Fat grafting often yields inconsistent and suboptimal results, necessitating improved fat processing techniques. A stromal vascular fraction (SVF) gel created using mechanical emulsification demonstrates superior retention rates to conventional Coleman fat grafts.
This study investigated the mechanisms at play by transplanting fat aspirates from liposuction patients—either processed as Coleman fat grafts or further refined into an SVF gel via mechanical shear force—onto the backs of nude mice.

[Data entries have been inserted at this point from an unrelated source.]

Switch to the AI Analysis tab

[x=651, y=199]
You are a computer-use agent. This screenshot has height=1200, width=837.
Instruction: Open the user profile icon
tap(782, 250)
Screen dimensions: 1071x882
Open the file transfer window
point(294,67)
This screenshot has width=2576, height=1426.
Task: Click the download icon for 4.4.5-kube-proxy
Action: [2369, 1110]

The retention rate of the SVF gel after transplantation surpassed that observed for Coleman fat. Hematoxylin and eosin (HE) staining and immunofluorescence results demonstrated that the SVF gel group could form new adipose tissue characterized by well-organized mature fat structures. Mechanical shear force application induced increased mesenchymal stem cell abundance. Rather than merely surviving regeneration, fat was regenerated after transplantation, and the regenerated cells were mainly from mice, which was supported by microarray analysis. RNA-seq highlighted 601 genes expressed between SVF gel and Coleman fat groups, with 164 genes upregulated (cell cycle processes), and 437 genes downregulated (lipid metabolism).
The application of mechanical shear force reduces the risk of complications and fosters cell proliferation and division, thereby enhancing the retention and regeneration of transplanted fat.